== PROBLEM DETAILS ==
What follows is a listing; restate all of it word for word.

== DATASET EXTRACT ==
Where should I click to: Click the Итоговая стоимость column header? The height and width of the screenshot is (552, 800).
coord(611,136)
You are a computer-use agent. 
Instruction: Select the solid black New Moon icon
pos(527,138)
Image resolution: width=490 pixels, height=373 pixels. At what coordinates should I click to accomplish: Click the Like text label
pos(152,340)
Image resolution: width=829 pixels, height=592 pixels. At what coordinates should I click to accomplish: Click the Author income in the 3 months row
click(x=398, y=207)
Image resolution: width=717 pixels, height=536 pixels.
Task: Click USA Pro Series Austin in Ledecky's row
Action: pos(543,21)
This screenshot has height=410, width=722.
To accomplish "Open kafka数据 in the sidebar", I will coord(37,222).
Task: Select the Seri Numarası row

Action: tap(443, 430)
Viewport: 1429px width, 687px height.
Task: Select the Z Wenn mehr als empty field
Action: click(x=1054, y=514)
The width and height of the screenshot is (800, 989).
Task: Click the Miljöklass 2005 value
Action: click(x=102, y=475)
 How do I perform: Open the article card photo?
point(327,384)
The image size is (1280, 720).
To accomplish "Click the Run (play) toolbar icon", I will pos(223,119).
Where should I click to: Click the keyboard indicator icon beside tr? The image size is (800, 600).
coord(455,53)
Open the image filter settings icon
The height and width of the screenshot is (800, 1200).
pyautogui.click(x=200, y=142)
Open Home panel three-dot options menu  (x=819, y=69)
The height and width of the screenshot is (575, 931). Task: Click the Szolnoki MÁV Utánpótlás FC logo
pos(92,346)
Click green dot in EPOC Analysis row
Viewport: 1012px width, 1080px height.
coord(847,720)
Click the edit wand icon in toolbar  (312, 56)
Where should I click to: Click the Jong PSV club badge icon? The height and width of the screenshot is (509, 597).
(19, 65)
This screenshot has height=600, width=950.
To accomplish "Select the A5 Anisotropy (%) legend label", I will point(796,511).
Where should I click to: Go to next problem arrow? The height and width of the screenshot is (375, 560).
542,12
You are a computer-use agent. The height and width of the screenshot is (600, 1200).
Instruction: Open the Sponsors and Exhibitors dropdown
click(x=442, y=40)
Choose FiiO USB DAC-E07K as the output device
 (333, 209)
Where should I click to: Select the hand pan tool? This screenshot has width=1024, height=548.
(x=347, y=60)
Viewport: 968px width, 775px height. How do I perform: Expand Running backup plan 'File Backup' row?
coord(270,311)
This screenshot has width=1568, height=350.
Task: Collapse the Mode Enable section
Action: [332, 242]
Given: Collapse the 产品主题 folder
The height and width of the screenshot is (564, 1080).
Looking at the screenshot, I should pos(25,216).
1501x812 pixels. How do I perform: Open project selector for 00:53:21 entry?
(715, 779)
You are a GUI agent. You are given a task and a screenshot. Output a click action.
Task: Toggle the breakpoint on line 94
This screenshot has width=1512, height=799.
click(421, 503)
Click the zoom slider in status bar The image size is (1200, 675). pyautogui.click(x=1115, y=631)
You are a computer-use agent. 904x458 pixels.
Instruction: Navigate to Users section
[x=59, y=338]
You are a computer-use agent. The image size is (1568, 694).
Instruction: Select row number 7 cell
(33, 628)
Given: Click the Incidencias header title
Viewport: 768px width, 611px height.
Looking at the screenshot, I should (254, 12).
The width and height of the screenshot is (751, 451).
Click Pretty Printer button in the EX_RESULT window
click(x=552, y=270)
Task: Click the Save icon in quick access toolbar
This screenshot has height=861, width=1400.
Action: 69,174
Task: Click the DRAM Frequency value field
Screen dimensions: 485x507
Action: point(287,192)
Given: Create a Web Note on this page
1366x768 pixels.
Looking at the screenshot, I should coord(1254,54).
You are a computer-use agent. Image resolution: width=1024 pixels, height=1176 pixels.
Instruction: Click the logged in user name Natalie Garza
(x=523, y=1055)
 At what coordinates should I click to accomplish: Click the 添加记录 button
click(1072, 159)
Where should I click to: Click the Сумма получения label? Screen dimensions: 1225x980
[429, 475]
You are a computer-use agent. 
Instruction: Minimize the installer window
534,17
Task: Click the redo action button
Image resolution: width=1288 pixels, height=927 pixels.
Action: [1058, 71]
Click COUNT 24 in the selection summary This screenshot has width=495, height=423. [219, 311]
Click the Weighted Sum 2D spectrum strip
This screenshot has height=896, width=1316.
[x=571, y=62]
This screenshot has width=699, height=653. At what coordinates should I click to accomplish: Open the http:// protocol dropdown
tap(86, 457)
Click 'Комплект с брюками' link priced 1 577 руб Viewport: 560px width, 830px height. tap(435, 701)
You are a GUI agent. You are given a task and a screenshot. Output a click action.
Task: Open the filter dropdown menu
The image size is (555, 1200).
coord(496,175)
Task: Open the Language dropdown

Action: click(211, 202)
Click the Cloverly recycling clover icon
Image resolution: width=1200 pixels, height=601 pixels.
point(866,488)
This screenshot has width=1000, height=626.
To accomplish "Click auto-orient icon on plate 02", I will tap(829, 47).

== RESULT OF THE TASK ==
Where should I click to: Click the Итоговая стоимость column header? The height and width of the screenshot is (552, 800).
coord(611,136)
You are a computer-use agent. 
Instruction: Select the solid black New Moon icon
pos(527,138)
Image resolution: width=490 pixels, height=373 pixels. At what coordinates should I click to accomplish: Click the Like text label
pos(152,340)
Image resolution: width=829 pixels, height=592 pixels. At what coordinates should I click to accomplish: Click the Author income in the 3 months row
click(x=398, y=207)
Image resolution: width=717 pixels, height=536 pixels.
Task: Click USA Pro Series Austin in Ledecky's row
Action: pos(543,21)
This screenshot has height=410, width=722.
To accomplish "Open kafka数据 in the sidebar", I will coord(37,222).
Task: Select the Seri Numarası row

Action: tap(443, 430)
Viewport: 1429px width, 687px height.
Task: Select the Z Wenn mehr als empty field
Action: click(x=1054, y=514)
The width and height of the screenshot is (800, 989).
Task: Click the Miljöklass 2005 value
Action: click(x=102, y=475)
 How do I perform: Open the article card photo?
point(327,384)
The image size is (1280, 720).
To accomplish "Click the Run (play) toolbar icon", I will pos(223,119).
Where should I click to: Click the keyboard indicator icon beside tr? The image size is (800, 600).
coord(455,53)
Open the image filter settings icon
The height and width of the screenshot is (800, 1200).
pyautogui.click(x=200, y=142)
Open Home panel three-dot options menu  (x=819, y=69)
The height and width of the screenshot is (575, 931). Task: Click the Szolnoki MÁV Utánpótlás FC logo
pos(92,346)
Click green dot in EPOC Analysis row
Viewport: 1012px width, 1080px height.
coord(847,720)
Click the edit wand icon in toolbar  (312, 56)
Where should I click to: Click the Jong PSV club badge icon? The height and width of the screenshot is (509, 597).
(19, 65)
This screenshot has height=600, width=950.
To accomplish "Select the A5 Anisotropy (%) legend label", I will point(796,511).
Where should I click to: Go to next problem arrow? The height and width of the screenshot is (375, 560).
542,12
You are a computer-use agent. The height and width of the screenshot is (600, 1200).
Instruction: Open the Sponsors and Exhibitors dropdown
click(x=442, y=40)
Choose FiiO USB DAC-E07K as the output device
 (333, 209)
Where should I click to: Select the hand pan tool? This screenshot has width=1024, height=548.
(x=347, y=60)
Viewport: 968px width, 775px height. How do I perform: Expand Running backup plan 'File Backup' row?
coord(270,311)
This screenshot has width=1568, height=350.
Task: Collapse the Mode Enable section
Action: [332, 242]
Given: Collapse the 产品主题 folder
The height and width of the screenshot is (564, 1080).
Looking at the screenshot, I should pos(25,216).
1501x812 pixels. How do I perform: Open project selector for 00:53:21 entry?
(715, 779)
You are a GUI agent. You are given a task and a screenshot. Output a click action.
Task: Toggle the breakpoint on line 94
This screenshot has width=1512, height=799.
click(421, 503)
Click the zoom slider in status bar The image size is (1200, 675). pyautogui.click(x=1115, y=631)
You are a computer-use agent. 904x458 pixels.
Instruction: Navigate to Users section
[x=59, y=338]
You are a computer-use agent. The image size is (1568, 694).
Instruction: Select row number 7 cell
(33, 628)
Given: Click the Incidencias header title
Viewport: 768px width, 611px height.
Looking at the screenshot, I should (254, 12).
The width and height of the screenshot is (751, 451).
Click Pretty Printer button in the EX_RESULT window
click(x=552, y=270)
Task: Click the Save icon in quick access toolbar
This screenshot has height=861, width=1400.
Action: 69,174
Task: Click the DRAM Frequency value field
Screen dimensions: 485x507
Action: point(287,192)
Given: Create a Web Note on this page
1366x768 pixels.
Looking at the screenshot, I should coord(1254,54).
You are a computer-use agent. Image resolution: width=1024 pixels, height=1176 pixels.
Instruction: Click the logged in user name Natalie Garza
(x=523, y=1055)
 At what coordinates should I click to accomplish: Click the 添加记录 button
click(1072, 159)
Where should I click to: Click the Сумма получения label? Screen dimensions: 1225x980
[429, 475]
You are a computer-use agent. 
Instruction: Minimize the installer window
534,17
Task: Click the redo action button
Image resolution: width=1288 pixels, height=927 pixels.
Action: [1058, 71]
Click COUNT 24 in the selection summary This screenshot has width=495, height=423. [219, 311]
Click the Weighted Sum 2D spectrum strip
This screenshot has height=896, width=1316.
[x=571, y=62]
This screenshot has width=699, height=653. At what coordinates should I click to accomplish: Open the http:// protocol dropdown
tap(86, 457)
Click 'Комплект с брюками' link priced 1 577 руб Viewport: 560px width, 830px height. tap(435, 701)
You are a GUI agent. You are given a task and a screenshot. Output a click action.
Task: Open the filter dropdown menu
The image size is (555, 1200).
coord(496,175)
Task: Open the Language dropdown

Action: click(211, 202)
Click the Cloverly recycling clover icon
Image resolution: width=1200 pixels, height=601 pixels.
point(866,488)
This screenshot has width=1000, height=626.
To accomplish "Click auto-orient icon on plate 02", I will tap(829, 47).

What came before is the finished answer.